WINNETKA
LIST PRICE:
$6.8 million
SALE PRICE: $6.2 million

The Chicago developer J. Paul Beitler has sold his 20-room Winnetka mansion, an 80-year-old residence that landed in the pages of Architectural Digest in 2005 following a lavish renovation by Tigerman McCurry Architects.

Built in 1929, the house has six bedrooms, seven-plus baths, a majestic reception hall, a maple-paneled library, and a four-car garage. An early owner was Joseph E. Magnus, the president of Chicago’s Puritan Malt Extract Company, which later merged with the Milwaukee brewer Pabst. Magnus sold the house in 1945.
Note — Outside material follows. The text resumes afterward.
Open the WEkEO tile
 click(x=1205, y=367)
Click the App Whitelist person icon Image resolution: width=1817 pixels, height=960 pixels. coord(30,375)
Beitler, who did not respond to requests for comment on the sale, had owned the house since at least 1990. With Lee Miglin, he founded Miglin-Beitler Development in 1982. Their most famous project—the 125-story Sky Needle, slated to go up at Wells and Madison streets—was never built. After Miglin was murdered in his Gold Coast garage in 1997 (by the serial killer Andrew Cunanan), Beitler started Beitler Real Estate. That company, which developed the former Bank One Center (now Citadel Center) at 131 South Dearborn Street, has been associated with potential plans to build a 2,000-foot broadcast tower in Streeterville and to convert part of the John Hancock Center into a hotel.

Public records identify the buyer of the house as Robert F. Steel. He could not be reached for comment.